Comparison of NCLEX Pass Rates of First-time Test Takers
Year GSU State Rate National Rate
2004 82.1% 90.8% 84.8%
2005 63.6% 85.8% 86.7%
2006 42.5% 86.2% 88.3%
2007 75.0% 88.5% 86.4%
2008 90.6% 91.1 86.7%

Note: Exam taken between Jan. 1 & Dec. 31.
Sources: Louisiana State Board of Nursing & National Council of State Boards of Nursing

Example: Art Program (BA)

An example of an assessment cycle for a program that is not required to have national accreditation is the art program. Faculty in the art program have identified the learning outcomes for art majors. Graduates of the art program will demonstrate:

  • the ability to develop a cohesive theme in a single or multi-media direction in the production of a body of work that is of exhibition quality;
  • the ability to design and produce promotional materials;
  • the ability to present work in a professional format that is appropriate for exhibition; and
  • the ability to plan and host an exhibition.

Assessment and Use of Results

A capstone course is used to evaluate these learning outcomes. This course, Senior Exhibition (ART 422), requires the student to create, organize, advertise, and present a professional exhibit. Student performance is evaluated by a faculty panel. The art program has identified indicators for each learning outcome. These indicators are used to assess the extent to which each learning outcome has been met.

The following indicators have been identified for the ability to plan and host an exhibition learning outcome.

  • Creation of a pricelist and method of recording attendance for exhibition.
  • Hanging of exhibition complete with labels recording title and medium for all works.
  • Planning and execution of reception.
  • Mingling and promoting work to potential buyers at reception.
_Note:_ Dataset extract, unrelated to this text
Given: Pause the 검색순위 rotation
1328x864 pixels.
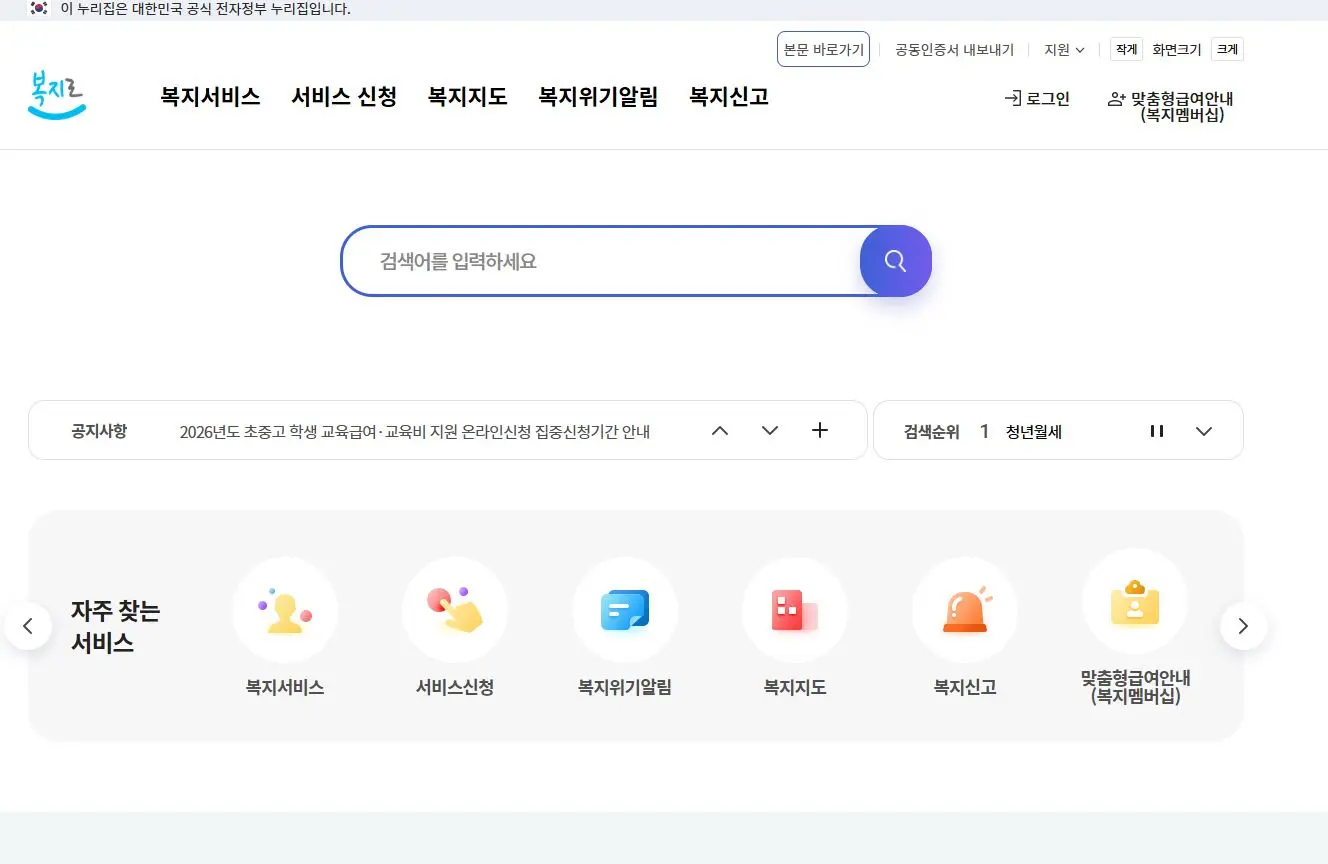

A review of the performance of students in this capstone course for the fall 2000–spring 2005 time period showed that 20% of the enrolled students failed to meet course requirements. Based on this data and informal student feedback, the faculty made revisions to the format and content of upper level courses that are taken prior to enrolling in ART 422. A “creating problem solving” format was introduced into upper-level courses. Students enrolled in these courses are given the opportunity to select a subject or theme they wish explore, formulate a problem statement that addresses what they intend to accomplish with the work, and the creation of the art work. This process prepares students for the senior exhibition. This curriculum revision was implemented fall 2005. Since this time, the percent of students who have not met the competencies in the capstone course has decreased to 14%.